TSMC CEO: Plans to build a "super-sized wafer fab cluster" in the U.S., will purchase an additional 900 acres if existing land is insufficient

Taiwan Semiconductor is accelerating its expansion plan in the United States, having invested $165 billion and purchased 900 acres of land in Arizona, planning to build a "super large wafer factory cluster." Capital expenditures are expected to reach $56 billion in 2026, with revenue growth approaching 30%. Taiwan Semiconductor's first factory in the United States has begun mass production, with progress exceeding expectations, demonstrating that its manufacturing capabilities can be replicated in the U.S
Taiwan Semiconductor Manufacturing Company (TSMC) is significantly accelerating its expansion plans in the United States.
According to a report by CNBC on the 16th, TSMC has invested $165 billion in the U.S., but CEO C.C. Wei stated that the company recently purchased additional land in Arizona, planning to create a "super-sized wafer fabrication cluster." This expansion is in sync with the company's record capital expenditure plan, highlighting its strong confidence in the continued growth of AI chip demand.
TSMC previously announced that its capital expenditure plan for 2026 could reach up to $56 billion, a substantial increase of 37% compared to the actual expenditure of $40.9 billion in 2025, setting a historical high. The company expects revenue growth in 2026 to approach 30%, exceeding analysts' average expectations.
TSMC's Chief Financial Officer Wendell Huang stated in an interview with CNBC that the company will continue to increase its investment in Arizona. "We have strong confidence in the AI mega trend, which is why we are increasing capital expenditures and expanding in Taiwan and the United States," he said, "not only to expand but to accelerate as much as possible to meet demand or close the gap."
Original Land Insufficient, New Purchase of 900 Acres to Address Expansion
According to Huang, TSMC initially planned to build six fabs, two advanced packaging facilities, and a research center on the 1,100 acres of land it purchased in Arizona. However, as the expansion plan was upgraded, this land became insufficient, prompting the company to purchase an additional 900 acres.
Some facilities originally planned for the first parcel of land will be relocated to the newly acquired land, while the remainder will be "used for future flexibility." This land expansion provides the physical foundation for TSMC to create a "super-sized wafer fabrication cluster" in the U.S.
Although the company did not disclose the specific amount for its U.S. expansion plan, it is expected that the midpoint of the 2026 capital expenditure will grow by over 30% compared to 2025. This investment scale reflects TSMC's judgment on the sustainability of AI chip demand.
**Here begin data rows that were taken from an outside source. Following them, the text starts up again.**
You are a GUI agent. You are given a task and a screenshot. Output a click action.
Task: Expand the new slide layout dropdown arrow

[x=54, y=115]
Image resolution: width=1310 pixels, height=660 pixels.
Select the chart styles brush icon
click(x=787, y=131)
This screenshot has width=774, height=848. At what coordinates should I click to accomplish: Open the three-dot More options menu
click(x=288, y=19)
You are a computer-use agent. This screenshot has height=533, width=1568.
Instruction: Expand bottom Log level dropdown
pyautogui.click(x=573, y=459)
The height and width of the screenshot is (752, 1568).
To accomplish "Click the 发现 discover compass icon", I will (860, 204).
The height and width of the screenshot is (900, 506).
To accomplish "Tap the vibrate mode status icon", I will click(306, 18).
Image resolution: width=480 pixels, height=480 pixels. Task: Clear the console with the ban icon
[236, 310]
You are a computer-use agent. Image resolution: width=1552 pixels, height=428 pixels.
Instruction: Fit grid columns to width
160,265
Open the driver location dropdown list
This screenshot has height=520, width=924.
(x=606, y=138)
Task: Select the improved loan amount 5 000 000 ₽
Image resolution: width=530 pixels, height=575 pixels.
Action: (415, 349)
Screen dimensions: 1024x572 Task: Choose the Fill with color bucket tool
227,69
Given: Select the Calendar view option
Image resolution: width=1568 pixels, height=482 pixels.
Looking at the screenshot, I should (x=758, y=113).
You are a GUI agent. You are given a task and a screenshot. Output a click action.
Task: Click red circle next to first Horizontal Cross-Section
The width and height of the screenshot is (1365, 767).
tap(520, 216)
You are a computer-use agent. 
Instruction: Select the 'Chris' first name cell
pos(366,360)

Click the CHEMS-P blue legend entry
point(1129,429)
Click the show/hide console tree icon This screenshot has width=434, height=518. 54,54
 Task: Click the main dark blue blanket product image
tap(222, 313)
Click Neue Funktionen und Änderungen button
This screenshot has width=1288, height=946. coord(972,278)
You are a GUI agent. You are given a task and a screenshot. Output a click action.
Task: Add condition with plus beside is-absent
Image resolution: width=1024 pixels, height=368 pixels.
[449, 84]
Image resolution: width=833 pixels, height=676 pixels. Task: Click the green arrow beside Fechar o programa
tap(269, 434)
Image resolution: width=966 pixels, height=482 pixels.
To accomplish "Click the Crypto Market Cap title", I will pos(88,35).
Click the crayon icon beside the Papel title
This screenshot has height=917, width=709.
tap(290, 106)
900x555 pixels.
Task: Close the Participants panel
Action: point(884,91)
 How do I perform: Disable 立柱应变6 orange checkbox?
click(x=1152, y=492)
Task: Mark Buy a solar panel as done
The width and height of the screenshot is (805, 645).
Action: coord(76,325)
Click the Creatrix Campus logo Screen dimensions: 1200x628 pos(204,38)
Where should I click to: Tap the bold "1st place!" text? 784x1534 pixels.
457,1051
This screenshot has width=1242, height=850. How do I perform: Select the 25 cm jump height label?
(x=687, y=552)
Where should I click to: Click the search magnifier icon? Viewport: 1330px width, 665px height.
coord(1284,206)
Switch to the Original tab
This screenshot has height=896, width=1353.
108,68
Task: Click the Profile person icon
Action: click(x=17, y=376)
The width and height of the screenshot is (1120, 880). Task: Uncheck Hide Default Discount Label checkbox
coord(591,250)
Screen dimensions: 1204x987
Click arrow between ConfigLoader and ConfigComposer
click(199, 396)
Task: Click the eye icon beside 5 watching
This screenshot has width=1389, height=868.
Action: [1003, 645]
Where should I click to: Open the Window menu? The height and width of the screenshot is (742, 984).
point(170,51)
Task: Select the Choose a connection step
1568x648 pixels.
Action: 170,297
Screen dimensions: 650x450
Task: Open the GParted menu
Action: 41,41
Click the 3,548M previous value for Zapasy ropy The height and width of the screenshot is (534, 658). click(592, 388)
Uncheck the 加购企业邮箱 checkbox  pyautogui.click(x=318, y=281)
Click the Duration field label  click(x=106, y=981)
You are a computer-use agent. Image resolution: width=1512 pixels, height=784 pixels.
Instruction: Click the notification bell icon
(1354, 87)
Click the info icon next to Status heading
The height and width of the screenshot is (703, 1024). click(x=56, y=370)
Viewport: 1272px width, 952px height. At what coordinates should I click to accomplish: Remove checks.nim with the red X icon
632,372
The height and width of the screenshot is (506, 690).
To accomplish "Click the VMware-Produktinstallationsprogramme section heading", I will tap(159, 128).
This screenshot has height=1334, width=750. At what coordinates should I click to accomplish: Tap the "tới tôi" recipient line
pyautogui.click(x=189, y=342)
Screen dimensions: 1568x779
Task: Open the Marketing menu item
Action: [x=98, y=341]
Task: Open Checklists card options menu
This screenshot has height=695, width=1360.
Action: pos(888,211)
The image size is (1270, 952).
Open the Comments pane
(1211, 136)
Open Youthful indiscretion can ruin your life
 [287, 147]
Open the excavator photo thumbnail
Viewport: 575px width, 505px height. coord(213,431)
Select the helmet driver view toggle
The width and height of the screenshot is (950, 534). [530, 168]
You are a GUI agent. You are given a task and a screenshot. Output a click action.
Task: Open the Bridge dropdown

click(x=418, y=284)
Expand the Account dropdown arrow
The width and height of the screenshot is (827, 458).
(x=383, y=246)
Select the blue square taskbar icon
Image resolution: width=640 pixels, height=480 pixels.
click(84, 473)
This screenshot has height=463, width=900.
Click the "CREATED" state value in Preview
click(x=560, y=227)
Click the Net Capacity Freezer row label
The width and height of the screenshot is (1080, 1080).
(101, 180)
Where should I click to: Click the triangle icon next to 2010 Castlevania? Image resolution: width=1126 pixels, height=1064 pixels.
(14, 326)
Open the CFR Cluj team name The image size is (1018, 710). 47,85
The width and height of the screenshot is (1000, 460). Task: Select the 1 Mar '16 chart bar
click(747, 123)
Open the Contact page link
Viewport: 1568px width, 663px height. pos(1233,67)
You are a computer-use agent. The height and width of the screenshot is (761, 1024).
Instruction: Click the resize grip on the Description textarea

Progress of U.S. Factory Exceeds Expectations
TSMC's first factory in the U.S. has begun mass production, and progress has exceeded expectations. Huang stated that the current yield and technology level of the factory are comparable to leading facilities in Taiwan. "This proves that our manufacturing excellence can be replicated in the U.S., which is very meaningful for us and our customers," he said.
The company has advanced the production timeline for its second Arizona factory to the second half of 2027, and construction of the third factory will accelerate this year. TSMC also stated that it has begun applying for permits for the fourth factory.
However, Huang pointed out that the company's most advanced technologies will continue to be developed and scaled in Taiwan, as TSMC can achieve the necessary collaboration between R&D teams and manufacturing operations there.
It is worth mentioning that TSMC's first-quarter earnings guidance also exceeded market expectations. The company expects revenue for the quarter to reach $34.6 billion to $35.8 billion, higher than Bloomberg's consensus estimate of $33.22 billion. The gross margin and operating profit margin guidance are 63%-65% and 54%-56%, respectively, far exceeding market estimates of 59.6% and 49.7% Management stated that production capacity is very tight, and capital expenditures will significantly increase over the next three years.